When I grabbed the end of the thread to snip a clean end and re-thread the needle, I couldn’t even pull enough thread down to reach the needle!
We embroiderers tend to yell at our embroidery machine when we experience a Thread Break. We blame it on Tension, bad needles, bad fabric, wrong stabilizer . . . you name it. And when it happens repeatedly, we tend to growl and mumble and scowl at our machine and say, “What the heck is wrong with you!!???” In this instance, the problem was my thread. It had gotten itself off its thread path and wrapped itself around the post in the adjacent thread path!
If you have sewn or embroidered for any length of time, you know that thread can do some crazy things. When you get a Thread Break, before you re-thread the needle and press Start – do yourself a favor and check the entire length of the Thread’s Path to verify that all is truly well with the Thread.
What the heck? It’s not the fabric that is the problem here!
I made the two videos below to show you what happened.
The Moral of this Story? When you start experiencing unexplained issues:
- Check the entire Thread Path – from Thread Spool to Needle. Sometimes, thread can droop off the spool and get itself caught under the spool causing the kind of Thread Break shown in this video. A Thread Net around the spool can keep the Thread from being able to droop down and get caught under the spool. A Thread Net can also prevent the kind of slack in the Thread that allowed it to get over into the adjacent Thread Path and get wrapped around the post.

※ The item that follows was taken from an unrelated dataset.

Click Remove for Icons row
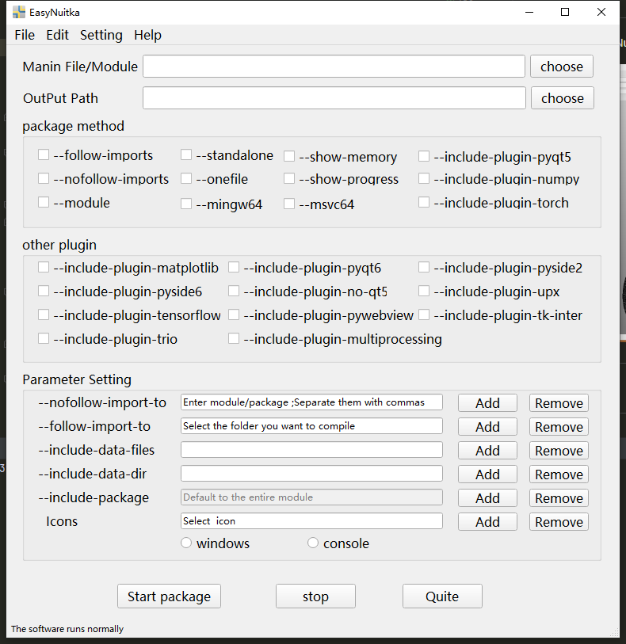 [x=559, y=522]
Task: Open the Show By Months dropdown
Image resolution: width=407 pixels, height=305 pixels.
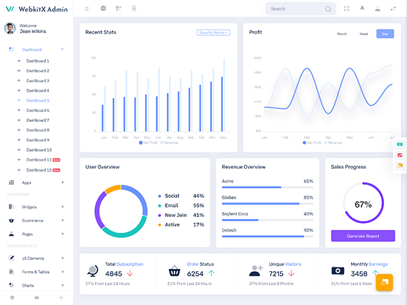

- Pull the Thread and make sure it moves freely.
- As you pull, watch the Thread move through the Thread Path – watch the Tension Dials – are they turning as you pull?
- Is your needle in Backwards? If you are new to your Happy Machine – coming from the Single Needle/Home Market with Flat-Backed Shank Needles – it is easy to insert your Round Shank Commercial Needles backwards. Guess what? They won’t work when they are in backwards! If you can’t tell the difference, get yourself a magnifying glass and really, really inspect one of your needles. Get familiar with it. Once you look at your needle really closely, you will be able to tell immediately if it is inserted backwards. Doesn’t mean you won’t still put it in backwards from time to time, we all get in a hurry and make mistakes. But, when you do, and you are troubleshooting, you will see the problem right away if you know the back of the needle when it is facing the wrong way – towards you!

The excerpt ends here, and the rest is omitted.